Dio un paso al frente y sintió como si tuviera el corazón haciendo footing dentro de su pecho. Nervioso, sacó la pistola del abrigo y quitó el seguro. Quien hubiera hecho aquello podía estar aún dentro, se dijo, y no parecía buena idea llamar a la policía. Decidió echar un vistazo rápido. Quizás solo se trataba de que uno de los vagabundos que merodeaban por allí hubiera forzado la puerta para intentar rapiñar unos pavos. Solo esperaba que no se hubiera llevado su preciada máquina de sueños, ni por supuesto el vídeo que Kevin acababa de descodificar.
Sí, habrá sido un vagabundo. Uno calvo y con un traje de Armani.
Intentó caminar sin hacer ruido pero todo parecía crujir a su paso. El olor a humedad mezclado con el de pizza y otros «aromas» aún más rancios no le despistó de su objetivo. Vio a su amigo, sentado en su silla y aparentemente dormido sobre uno de sus teclados, salvo por el detalle de que tenía un agujero de bala en la nuca.
Richard se llevó la mano a la boca para ahogar un grito y volvió a respirar de forma agitada. El olor a comida se le introdujo en lo más hondo del estómago y sintió arcadas. Consciente de lo que supondría dejar no ya restos de ADN sino todo un vómito, hizo lo que pudo por relajarse. Cuando lo logró, sin dejar de mirar incrédulo a su amigo (bueno, en realidad ya no es tu amigo) buscó la máquina de sueños. Solo unos segundos después llegó a una más que evidente conclusión: no estaba allí. Intentó tranquilizarse. Tenía que largarse, tenía que hacer algo o se iba a volver definitivamente loco.
Tranquilo, no hay ninguna prisa: ya te has vuelto loco.
Bufó. No podía ser casualidad que estuvieran muriendo personas tan cercanas a él, concretamente las pocas que podían ayudarle. En definitiva, las que eran esenciales en su vida.
«No voy a dispararle, señor Anderson. No funciona así. Debe usted suicidarse.»
¿Por qué «no funcionaba así»? ¿Por qué ese maldito loco no podía dispararle a él pero sí matar a esas otras personas? Porque si algo tenía del todo claro era que el asesino había sido Bailey o quien quiera que fuese ese hombre. ¡Maldita sea!, pensó, llevándose la mano a la frente y dándose cuenta de que había tenido la explicación delante de sus narices todo el tiempo: ¡Porque así era más fácil inducirle al suicidio! Si ese desgraciado mataba a las pocas personas importantes que había en su vida y encima lo hacía implicándole en los asesinatos lograría arruinar su existencia. Tanto, que al final él mismo estaría deseando pegarse un tiro. Justo lo que ese hombre (Tiene un nombre, ¿cuántas veces tengo que recordártelo?) quería que hiciera. ¡Pero no es real!, se repitió una vez más.
No, no lo es, lo has inventado tú.
Y si no lo era, entonces solo quedaba una posibilidad. Que fuera él mismo quien estaba llevando a cabo esa locura.
Es un tema que deberíamos discutir tranquilamente, tú y yo solos. Como dos adultos. O mejor, en presencia del doctor Katzenbach, creo que él tendría mucho que decir. Como por ejemplo prepararte una habitación de Healthy Fields para una larga temporada. O para siempre.

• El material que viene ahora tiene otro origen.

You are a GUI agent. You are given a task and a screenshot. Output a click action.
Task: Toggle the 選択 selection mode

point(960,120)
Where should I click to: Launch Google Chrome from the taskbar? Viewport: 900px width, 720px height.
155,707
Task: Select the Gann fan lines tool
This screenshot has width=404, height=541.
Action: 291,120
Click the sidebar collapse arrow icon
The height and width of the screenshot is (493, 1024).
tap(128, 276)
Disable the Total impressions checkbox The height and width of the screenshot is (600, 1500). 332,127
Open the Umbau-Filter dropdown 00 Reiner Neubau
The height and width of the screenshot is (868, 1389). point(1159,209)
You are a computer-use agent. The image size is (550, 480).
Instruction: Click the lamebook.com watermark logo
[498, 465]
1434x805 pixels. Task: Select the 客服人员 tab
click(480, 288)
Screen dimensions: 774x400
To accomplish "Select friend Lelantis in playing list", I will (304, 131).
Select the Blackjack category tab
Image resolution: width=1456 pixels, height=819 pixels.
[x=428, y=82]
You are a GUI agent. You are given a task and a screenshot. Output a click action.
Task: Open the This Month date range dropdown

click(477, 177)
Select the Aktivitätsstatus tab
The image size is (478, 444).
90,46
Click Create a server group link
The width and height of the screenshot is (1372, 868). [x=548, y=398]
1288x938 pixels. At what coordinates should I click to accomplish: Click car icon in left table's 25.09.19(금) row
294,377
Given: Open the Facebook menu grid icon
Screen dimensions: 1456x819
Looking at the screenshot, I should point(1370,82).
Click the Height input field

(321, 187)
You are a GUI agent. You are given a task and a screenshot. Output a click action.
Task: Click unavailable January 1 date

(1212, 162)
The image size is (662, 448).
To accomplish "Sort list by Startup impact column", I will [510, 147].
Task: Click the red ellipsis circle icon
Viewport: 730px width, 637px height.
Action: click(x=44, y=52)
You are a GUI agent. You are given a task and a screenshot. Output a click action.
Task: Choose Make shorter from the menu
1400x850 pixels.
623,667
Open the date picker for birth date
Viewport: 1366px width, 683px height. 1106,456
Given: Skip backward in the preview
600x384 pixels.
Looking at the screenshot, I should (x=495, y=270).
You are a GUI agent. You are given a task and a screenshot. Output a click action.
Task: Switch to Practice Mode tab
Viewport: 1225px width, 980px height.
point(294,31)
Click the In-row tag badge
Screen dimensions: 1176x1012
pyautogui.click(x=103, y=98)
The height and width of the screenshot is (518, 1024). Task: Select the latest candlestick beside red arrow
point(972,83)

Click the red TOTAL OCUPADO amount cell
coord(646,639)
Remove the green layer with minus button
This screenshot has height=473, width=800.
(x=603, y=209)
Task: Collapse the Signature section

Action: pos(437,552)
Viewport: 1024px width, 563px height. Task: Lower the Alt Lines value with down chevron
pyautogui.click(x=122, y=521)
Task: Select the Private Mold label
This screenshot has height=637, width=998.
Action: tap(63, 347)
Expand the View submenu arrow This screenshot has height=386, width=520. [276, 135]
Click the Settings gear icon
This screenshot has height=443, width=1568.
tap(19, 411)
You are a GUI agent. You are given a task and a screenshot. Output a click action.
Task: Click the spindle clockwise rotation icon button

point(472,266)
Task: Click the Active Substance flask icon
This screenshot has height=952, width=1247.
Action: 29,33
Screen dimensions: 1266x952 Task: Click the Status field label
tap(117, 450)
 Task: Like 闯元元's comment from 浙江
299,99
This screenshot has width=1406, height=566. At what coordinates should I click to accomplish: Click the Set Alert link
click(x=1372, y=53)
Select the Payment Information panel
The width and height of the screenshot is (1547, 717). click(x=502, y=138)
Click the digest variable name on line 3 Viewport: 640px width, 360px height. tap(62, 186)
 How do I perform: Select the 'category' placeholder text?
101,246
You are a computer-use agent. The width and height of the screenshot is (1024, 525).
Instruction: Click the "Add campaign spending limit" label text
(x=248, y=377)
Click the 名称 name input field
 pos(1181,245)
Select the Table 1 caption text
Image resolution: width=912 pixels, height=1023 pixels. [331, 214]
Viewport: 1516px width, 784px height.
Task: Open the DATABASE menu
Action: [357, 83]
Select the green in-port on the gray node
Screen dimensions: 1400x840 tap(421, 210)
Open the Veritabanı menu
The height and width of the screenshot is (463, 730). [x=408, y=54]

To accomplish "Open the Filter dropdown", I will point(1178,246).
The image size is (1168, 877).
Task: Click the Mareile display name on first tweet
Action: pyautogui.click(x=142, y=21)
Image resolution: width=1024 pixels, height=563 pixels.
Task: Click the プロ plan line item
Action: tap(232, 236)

Al borde de la desesperación se llevó las manos a la cara y cerró los ojos con fuerza. Al hacerlo le llegó un tenue olor que le hizo dar un brinco. Asustado, cogió la pistola y la acercó a su nariz. Sintió los brazos como si fueran de chicle cuando constató que la punta del cañón olía exactamente a lo mismo que sus dedos. A pólvora.
¡No, yo no he disparado este arma!
Claro que no, ha sido Bailey, la culpa siempre es suya, ¿verdad?
Si no hubiera tenido la prudencia de volver a colocar el seguro, probablemente sí que se hubiera disparado a sí mismo cuando oyó esa voz que conocía de hacía tantos años, justo detrás de él.
—Volvemos a encontrarnos, señor Anderson.